START SUPPLIED INFORMATION
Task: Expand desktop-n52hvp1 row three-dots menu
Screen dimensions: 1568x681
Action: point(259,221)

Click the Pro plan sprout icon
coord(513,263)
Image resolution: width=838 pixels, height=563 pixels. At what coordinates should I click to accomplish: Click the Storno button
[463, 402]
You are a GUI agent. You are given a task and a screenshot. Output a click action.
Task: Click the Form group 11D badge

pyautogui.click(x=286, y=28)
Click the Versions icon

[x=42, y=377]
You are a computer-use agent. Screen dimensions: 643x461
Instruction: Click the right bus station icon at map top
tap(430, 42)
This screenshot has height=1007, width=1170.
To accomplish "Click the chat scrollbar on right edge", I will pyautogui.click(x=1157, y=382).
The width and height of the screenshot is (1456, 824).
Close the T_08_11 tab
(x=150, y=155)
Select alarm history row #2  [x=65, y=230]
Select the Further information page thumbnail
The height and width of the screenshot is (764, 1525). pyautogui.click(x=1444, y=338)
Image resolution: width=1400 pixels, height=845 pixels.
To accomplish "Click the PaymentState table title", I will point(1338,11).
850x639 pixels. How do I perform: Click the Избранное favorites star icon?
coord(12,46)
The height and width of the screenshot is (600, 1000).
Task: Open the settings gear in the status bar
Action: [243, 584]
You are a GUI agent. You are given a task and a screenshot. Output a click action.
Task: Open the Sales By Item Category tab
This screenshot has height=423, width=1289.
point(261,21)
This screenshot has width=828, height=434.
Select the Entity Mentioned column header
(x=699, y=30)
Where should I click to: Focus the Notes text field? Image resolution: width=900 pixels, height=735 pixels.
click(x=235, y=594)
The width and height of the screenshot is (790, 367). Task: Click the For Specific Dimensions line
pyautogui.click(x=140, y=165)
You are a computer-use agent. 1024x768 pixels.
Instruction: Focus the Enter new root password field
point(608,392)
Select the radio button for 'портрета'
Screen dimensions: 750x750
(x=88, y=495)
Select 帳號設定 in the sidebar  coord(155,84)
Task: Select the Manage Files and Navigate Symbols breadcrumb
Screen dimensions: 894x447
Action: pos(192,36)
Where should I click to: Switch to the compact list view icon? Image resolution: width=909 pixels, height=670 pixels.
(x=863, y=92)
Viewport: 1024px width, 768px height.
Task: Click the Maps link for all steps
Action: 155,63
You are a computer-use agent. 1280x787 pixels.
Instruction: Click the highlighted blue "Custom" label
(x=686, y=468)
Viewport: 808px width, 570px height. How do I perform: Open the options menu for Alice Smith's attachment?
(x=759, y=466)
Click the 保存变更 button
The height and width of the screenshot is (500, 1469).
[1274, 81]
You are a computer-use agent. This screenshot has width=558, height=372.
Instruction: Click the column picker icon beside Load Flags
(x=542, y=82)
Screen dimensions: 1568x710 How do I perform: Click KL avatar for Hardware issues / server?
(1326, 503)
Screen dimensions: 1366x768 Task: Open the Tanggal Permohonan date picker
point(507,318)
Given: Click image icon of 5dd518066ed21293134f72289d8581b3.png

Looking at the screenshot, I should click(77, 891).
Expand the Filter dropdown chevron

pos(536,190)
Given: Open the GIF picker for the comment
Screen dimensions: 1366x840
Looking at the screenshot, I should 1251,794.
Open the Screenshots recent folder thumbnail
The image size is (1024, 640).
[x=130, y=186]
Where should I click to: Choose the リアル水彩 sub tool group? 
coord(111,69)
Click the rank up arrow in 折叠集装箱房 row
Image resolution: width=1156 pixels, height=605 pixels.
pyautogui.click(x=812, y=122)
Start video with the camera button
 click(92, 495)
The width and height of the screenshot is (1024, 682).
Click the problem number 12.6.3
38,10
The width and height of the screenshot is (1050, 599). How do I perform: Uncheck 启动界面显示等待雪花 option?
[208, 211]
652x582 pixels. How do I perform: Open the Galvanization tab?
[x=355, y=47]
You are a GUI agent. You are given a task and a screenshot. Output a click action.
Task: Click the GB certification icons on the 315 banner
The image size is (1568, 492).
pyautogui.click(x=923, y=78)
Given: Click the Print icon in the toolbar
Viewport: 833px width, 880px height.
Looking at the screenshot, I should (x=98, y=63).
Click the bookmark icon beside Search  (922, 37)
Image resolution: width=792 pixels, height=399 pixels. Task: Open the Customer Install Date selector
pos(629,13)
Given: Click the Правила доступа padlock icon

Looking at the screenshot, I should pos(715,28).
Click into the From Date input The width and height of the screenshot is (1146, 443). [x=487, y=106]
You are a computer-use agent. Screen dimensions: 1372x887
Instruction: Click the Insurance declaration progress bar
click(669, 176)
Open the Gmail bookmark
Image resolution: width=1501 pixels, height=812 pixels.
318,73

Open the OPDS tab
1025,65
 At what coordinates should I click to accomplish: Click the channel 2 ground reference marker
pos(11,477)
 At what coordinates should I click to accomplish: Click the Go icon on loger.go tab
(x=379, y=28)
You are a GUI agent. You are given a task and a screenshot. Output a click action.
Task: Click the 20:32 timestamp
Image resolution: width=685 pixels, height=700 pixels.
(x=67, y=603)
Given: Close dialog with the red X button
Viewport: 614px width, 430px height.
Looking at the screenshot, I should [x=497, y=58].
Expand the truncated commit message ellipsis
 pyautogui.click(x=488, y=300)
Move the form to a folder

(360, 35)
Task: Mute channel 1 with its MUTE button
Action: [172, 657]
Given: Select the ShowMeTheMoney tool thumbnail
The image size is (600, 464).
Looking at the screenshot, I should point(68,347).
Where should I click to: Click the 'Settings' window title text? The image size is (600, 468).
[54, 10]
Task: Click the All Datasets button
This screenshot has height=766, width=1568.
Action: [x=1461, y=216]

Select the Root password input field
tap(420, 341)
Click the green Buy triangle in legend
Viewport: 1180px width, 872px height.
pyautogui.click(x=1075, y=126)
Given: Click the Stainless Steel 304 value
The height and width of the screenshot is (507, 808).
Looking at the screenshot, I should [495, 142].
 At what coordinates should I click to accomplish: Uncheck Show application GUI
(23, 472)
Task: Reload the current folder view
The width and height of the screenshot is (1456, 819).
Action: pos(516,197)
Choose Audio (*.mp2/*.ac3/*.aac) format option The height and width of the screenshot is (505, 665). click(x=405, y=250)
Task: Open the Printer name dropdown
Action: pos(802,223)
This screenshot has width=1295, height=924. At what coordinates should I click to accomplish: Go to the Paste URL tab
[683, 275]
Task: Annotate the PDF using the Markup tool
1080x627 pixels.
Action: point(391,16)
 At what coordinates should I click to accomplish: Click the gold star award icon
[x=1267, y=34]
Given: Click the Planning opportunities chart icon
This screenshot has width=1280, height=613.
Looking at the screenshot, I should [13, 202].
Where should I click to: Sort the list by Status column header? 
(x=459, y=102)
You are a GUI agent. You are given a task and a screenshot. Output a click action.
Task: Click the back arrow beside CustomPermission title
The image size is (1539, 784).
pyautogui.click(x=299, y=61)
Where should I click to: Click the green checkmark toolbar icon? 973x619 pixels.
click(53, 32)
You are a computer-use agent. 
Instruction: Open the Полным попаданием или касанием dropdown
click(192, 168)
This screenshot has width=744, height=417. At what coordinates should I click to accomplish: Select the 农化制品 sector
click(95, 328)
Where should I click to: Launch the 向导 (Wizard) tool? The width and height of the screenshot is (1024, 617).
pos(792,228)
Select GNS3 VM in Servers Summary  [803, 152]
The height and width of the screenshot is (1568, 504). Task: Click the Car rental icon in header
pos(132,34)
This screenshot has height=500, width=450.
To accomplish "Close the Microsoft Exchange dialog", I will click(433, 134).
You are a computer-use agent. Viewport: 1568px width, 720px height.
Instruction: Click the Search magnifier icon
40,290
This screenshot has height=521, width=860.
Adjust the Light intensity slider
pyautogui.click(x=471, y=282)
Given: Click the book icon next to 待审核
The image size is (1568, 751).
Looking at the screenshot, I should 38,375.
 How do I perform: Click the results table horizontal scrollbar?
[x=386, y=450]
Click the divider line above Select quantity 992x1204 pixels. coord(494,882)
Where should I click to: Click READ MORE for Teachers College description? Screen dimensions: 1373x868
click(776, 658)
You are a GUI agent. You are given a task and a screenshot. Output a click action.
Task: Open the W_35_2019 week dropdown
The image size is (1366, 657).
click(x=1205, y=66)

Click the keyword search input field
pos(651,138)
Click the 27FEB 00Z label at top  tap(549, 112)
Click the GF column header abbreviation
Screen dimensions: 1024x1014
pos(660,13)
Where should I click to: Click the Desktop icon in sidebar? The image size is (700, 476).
END SUPPLIED INFORMATION
For the string "dialog", give the number of lines in the records that contain it and nothing besides.

2